REQUIRED WORK: All lines from the one containing "This screenshot has" through the last line of the listing should be given again exactly, with no pictures.

SUPPLIED DATA:
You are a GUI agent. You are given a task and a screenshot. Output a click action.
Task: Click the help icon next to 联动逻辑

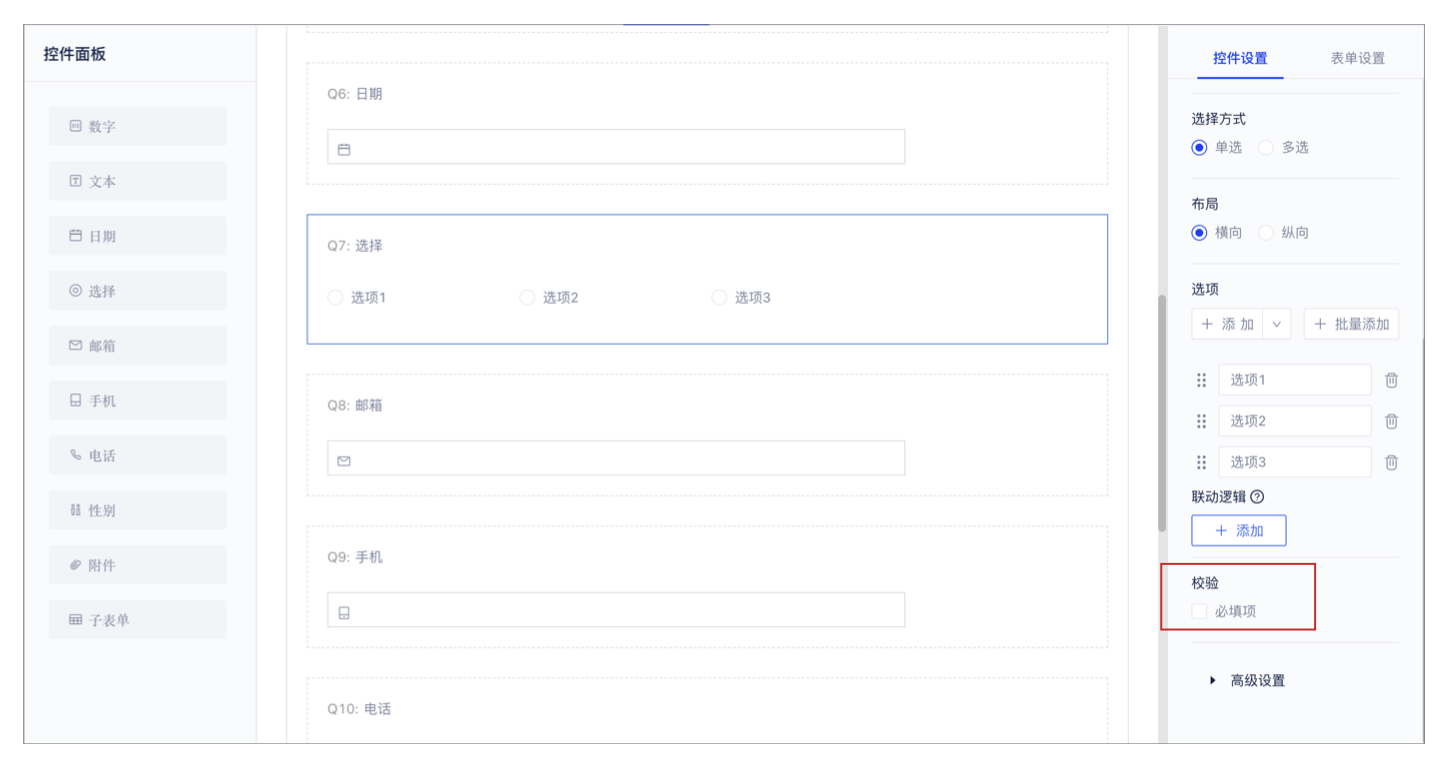pos(1257,496)
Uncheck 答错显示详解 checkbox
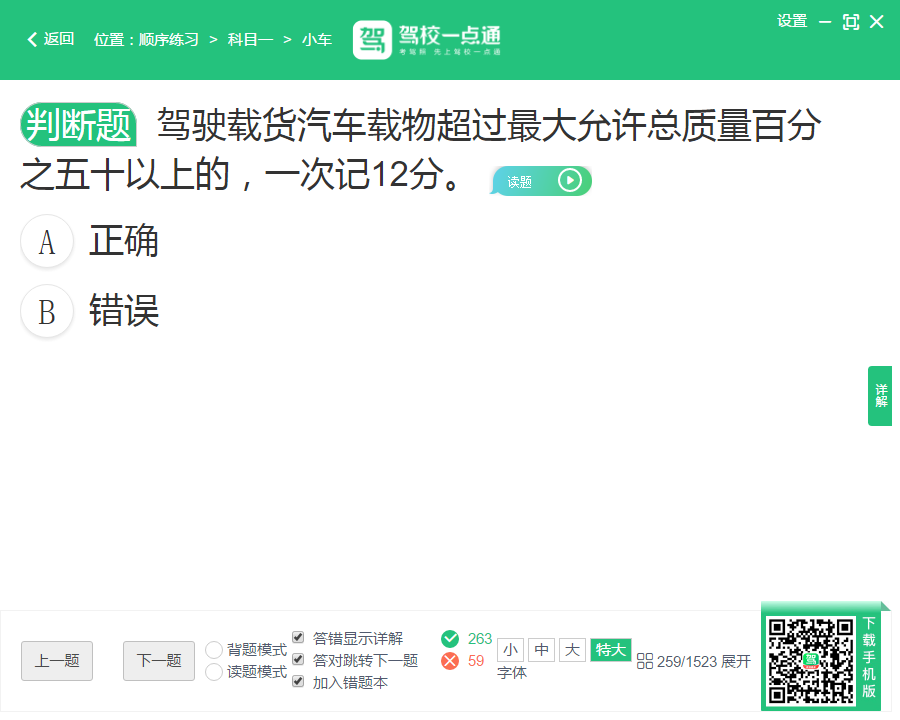Screen dimensions: 900x720 pyautogui.click(x=298, y=638)
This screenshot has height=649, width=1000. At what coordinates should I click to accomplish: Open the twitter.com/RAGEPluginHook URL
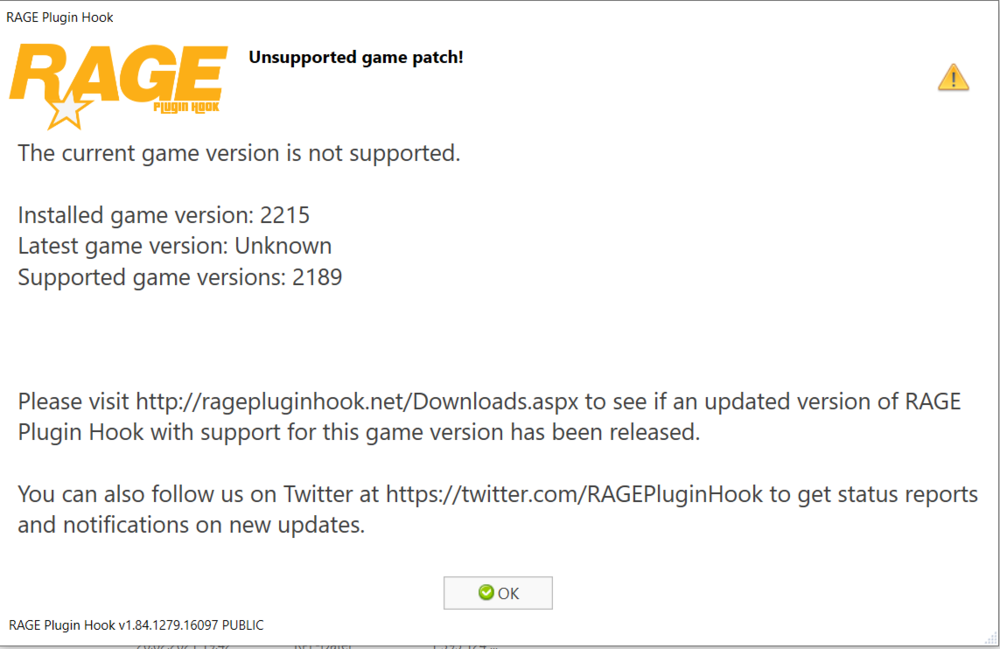[574, 494]
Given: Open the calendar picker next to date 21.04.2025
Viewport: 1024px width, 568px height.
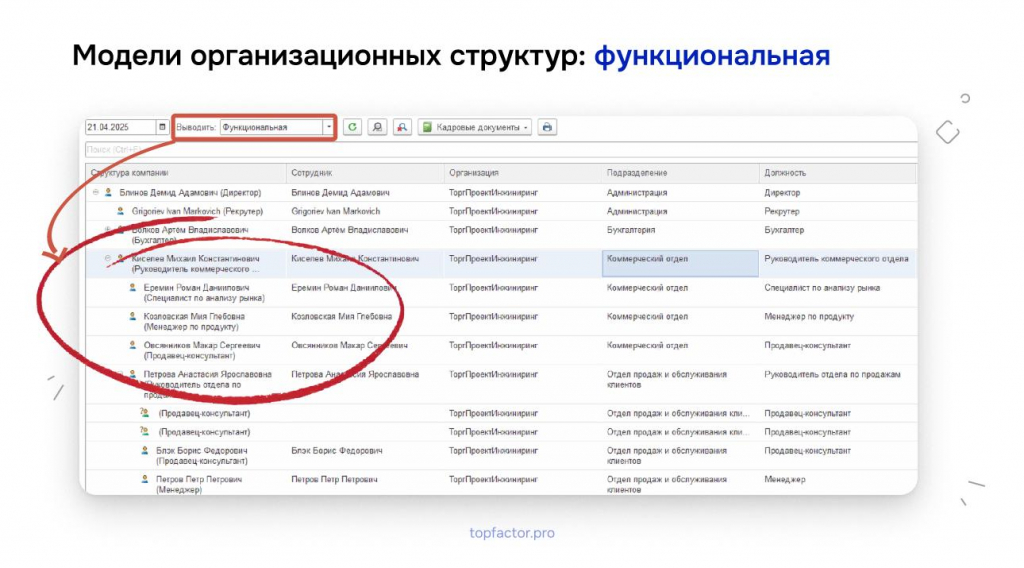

COMPLETED TASK:
This screenshot has height=649, width=1000. At what coordinates should I click to accomplish: Open the twitter.com/RAGEPluginHook URL
[574, 494]
Given: Open the calendar picker next to date 21.04.2025
Viewport: 1024px width, 568px height.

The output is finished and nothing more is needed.